テレビの視聴率をAiが予測!今後のテレビ業界はAiでどう変化するのか

近年、YouTubeやネットフィリックスなどの動画視聴アプリがますます充実してきており、スマホなどで見たい時に見たい番組を見ることができるため、若者は『テレビ離れをしている』とも言われているようです。

見たいものを見たいときにいつでも見れる時代で、テレビを見る視聴者は『気まぐれ』で見ている場合も多いでしょう。視聴率とはあくまでも『結果』なわけですが、こうした気まぐれや結果をAiはどのように予測しているのでしょうか。
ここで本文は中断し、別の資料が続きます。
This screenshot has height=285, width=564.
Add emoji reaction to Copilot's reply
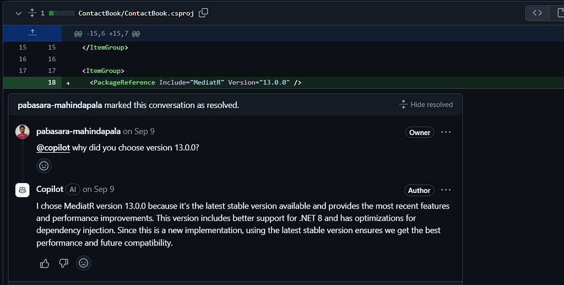click(x=83, y=264)
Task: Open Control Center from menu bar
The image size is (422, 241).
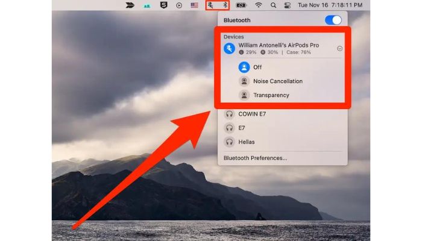Action: tap(288, 5)
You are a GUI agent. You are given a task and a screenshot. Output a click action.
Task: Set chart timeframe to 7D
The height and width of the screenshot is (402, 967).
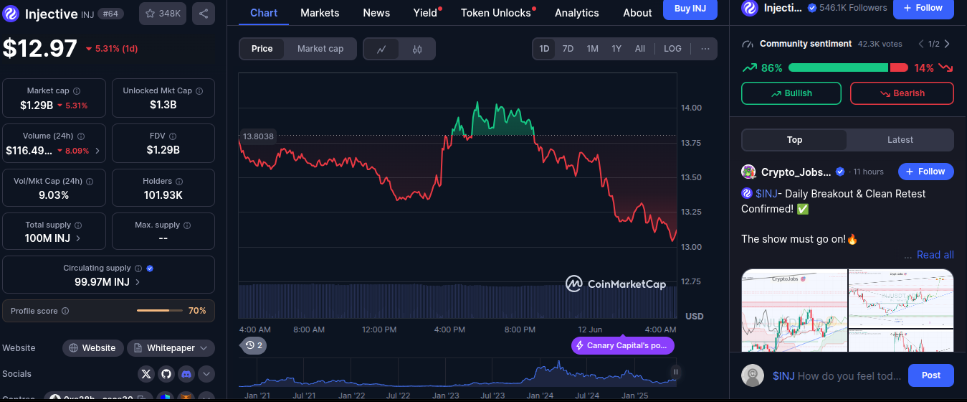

そして予測された視聴率はテレビの制作にどのように生かされていくのでしょうか。

本記事では、Aiによる視聴率の予測と、そのメリット、そして今後Aiが視聴率の予測をできることによってテレビの視聴方法はどのように変化していくのかという点について解説していきます。

視聴率とは

Aiによる視聴率の予測について詳しく解説する前に、そもそも『視聴率の定義』とは何なのかという点について解説してから、本題に入っていくこととします。

視聴率の3つの種類

視聴率と一言で言っても、視聴率には下記の3つの種類が存在します。

①リアルタイムで番組を視聴した人の割合
②録画して7日以内に視聴した番組の視聴率
③リアルタイム、もしくはタイムシフトいずれかの方法で視聴した番組の視聴率

1つは、通常通り番組が放送されている時間に視聴した人の割合を示す『視聴率』、
2つ目は、録画して7日以内に番組を視聴した人の割合を示す『タイムシフト視聴率』、
3つ目は、1つ目、2つ目いずれかの方法で視聴した人の割合を示す『総合視聴率』です。
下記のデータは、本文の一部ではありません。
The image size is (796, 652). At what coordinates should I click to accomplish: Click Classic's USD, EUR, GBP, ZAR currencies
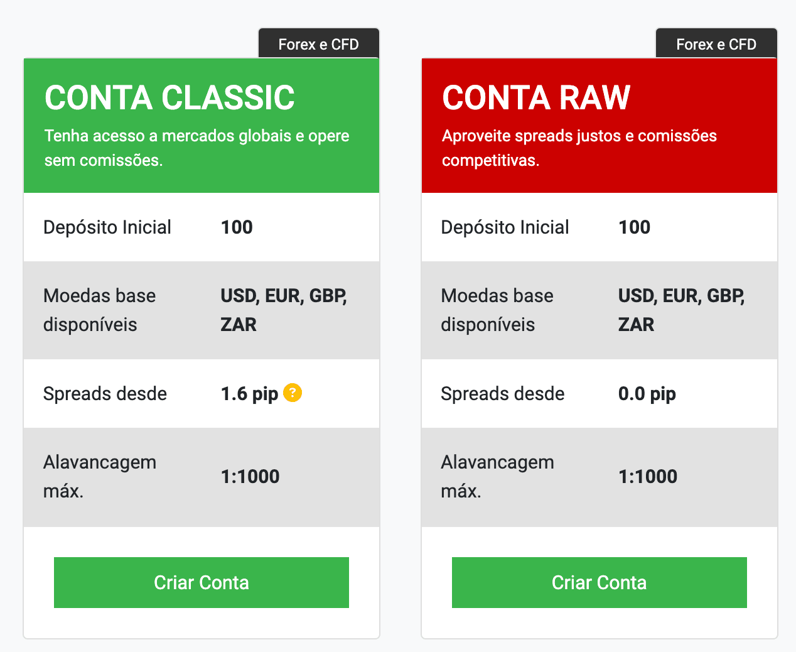(x=283, y=310)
視聴率の計算方法は単純で、特定の世帯のテレビに視聴率測定器を設置し、その測定器がテレビが映している番組と時間のデータを記録することで集計できます。集計は午前5時から翌朝の5時までの24時間ごとに行われ、全国約27地区で測定が実施されているといいます。例えば関東地区で90世帯がある番組を見ていれば、視聴率は10%(=(90/900)×100)となるわけで、視聴率20%といえば、テレビ局ではかなりの高視聴率と評価されますが、該当する地域の世帯数によっては視聴率が低くなる場合もあります。
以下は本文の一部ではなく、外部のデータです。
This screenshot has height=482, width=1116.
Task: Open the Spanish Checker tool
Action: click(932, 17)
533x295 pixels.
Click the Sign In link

ですが、基本的に番組の視聴率測定に関しては、上記の計算方法で統一して行われており、特に計算方法に問題はないとされています。

視聴率は重要なのか

ただ、こうした視聴率は実際テレビ業界にとって重要なのかという点が気になる方もいらっしゃるでしょう。実は視聴率は、番組そのものというよりはテレビ広告、いわゆるCMを放映するのに重要なものになります。

というのも、これまでテレビCMを流すことは企業にとって株式上場を果たすのと同じくらい大きな目標でした。テレビCMのコストは、放映料もさることながら、制作費もかなり高く業績が好調な企業しかテレビCMをつくることができなかったのです。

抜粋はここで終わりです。